Released: November 25, 2003

Songwriter: Annie Lennox Howard Shore Fran Walsh

Producer: Howard Shore

[Verse 1]
Lay down
Your sweet and weary head
Night is falling
You have come to journey's end
Sleep now
And dream of the ones who came before
They are calling
From across the distant shore
Why do you weep?
What are these tears upon your face?
Soon you will see
All of your fears will pass away
Safe in my arms
You're only sleeping

[Chorus]
What can you see
On the horizon?
Why do the white gulls call?
Across the sea
A pale moon rises
The ships have come to carry you home

[Verse 2]
And all will turn
To silver glass
A light on the water
All souls pass
Hope fades
Into the world of night
Through shadows falling
Out of memory and time
Don't say we have come now to the end
White shores are calling
You and I will meet again
And you'll be here in my arms
Just sleeping

[Chorus]
What can you see
On the horizon?
Why do the white gulls call?
Across the sea
A pale moon rises
The ships have come to carry you home

[Outro]
And all will turn
To silver glass
A light on the water
Grey ships pass
Into the West

Annie Lennox

Annie Lennox is an award-winning singer, songwriter and activist who has sold over 80 million records worldwide between her solo work and the duo Eurythmics. At seventeen, Lennox won a scholarship to London’s Royal Academy of Music to become a flutist, but dropped out after feeling that classical music was “far too competitive” and “didn’t fit my kind of personality”.

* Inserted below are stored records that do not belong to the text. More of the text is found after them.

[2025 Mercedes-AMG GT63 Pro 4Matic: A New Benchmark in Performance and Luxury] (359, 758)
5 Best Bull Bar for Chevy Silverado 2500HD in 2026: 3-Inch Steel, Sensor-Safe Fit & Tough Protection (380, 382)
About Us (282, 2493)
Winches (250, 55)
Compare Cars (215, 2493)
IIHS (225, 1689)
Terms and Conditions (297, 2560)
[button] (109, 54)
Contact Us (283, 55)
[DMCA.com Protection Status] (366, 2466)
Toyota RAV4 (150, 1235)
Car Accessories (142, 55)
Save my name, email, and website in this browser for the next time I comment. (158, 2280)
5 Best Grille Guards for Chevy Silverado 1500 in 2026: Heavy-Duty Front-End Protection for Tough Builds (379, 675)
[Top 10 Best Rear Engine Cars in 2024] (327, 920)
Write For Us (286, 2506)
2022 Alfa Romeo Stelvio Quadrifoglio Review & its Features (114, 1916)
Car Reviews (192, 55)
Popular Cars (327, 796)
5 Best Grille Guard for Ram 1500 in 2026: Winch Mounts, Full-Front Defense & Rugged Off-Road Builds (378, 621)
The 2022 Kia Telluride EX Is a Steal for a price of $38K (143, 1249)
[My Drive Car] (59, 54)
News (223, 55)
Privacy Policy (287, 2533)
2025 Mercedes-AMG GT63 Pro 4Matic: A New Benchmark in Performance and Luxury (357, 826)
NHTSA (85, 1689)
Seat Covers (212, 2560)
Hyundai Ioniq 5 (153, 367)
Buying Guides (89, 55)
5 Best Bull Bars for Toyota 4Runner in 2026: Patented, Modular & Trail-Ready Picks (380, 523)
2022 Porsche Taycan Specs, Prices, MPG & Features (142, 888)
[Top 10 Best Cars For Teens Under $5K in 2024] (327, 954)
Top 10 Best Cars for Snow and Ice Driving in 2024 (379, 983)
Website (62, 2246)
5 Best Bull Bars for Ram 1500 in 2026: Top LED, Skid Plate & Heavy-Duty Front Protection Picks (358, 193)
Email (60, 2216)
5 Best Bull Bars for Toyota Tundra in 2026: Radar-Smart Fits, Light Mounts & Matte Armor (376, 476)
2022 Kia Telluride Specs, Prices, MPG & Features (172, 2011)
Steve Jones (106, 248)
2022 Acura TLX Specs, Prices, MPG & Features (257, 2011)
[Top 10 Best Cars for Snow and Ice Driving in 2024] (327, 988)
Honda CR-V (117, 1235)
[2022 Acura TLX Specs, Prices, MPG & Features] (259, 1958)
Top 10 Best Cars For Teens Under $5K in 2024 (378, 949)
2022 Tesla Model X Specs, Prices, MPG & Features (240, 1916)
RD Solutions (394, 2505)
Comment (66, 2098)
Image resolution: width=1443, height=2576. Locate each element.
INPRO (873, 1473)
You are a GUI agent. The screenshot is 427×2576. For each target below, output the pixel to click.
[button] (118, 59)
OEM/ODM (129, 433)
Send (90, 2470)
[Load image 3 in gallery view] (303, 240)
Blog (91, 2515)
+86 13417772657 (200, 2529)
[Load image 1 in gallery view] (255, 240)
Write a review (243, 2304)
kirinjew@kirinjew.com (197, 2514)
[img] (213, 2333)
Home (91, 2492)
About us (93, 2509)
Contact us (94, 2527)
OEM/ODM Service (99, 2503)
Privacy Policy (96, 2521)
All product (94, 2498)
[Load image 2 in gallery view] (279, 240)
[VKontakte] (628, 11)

While working as a waitress at a health food restaurant in London, Lennox met Dave Stewart, with whom she formed the band Catch with singer-songwriter Peet Coombes. Catch released one single before adding two more members and changing their name to The Tourists. Under that name, the band scored five UK hits before Coombes' substance abuse broke the band apart.

Lennox and Stewart continued writing together – with Stewart moving from guitar to synthesizer and Lennox adopting an androgynous look – and formed Eurythmics. Within a few years, the duo was propelled into international stardom when “Sweet Dreams (Are Made Of This)”, a single from their second album, became a top ten hit in nine countries.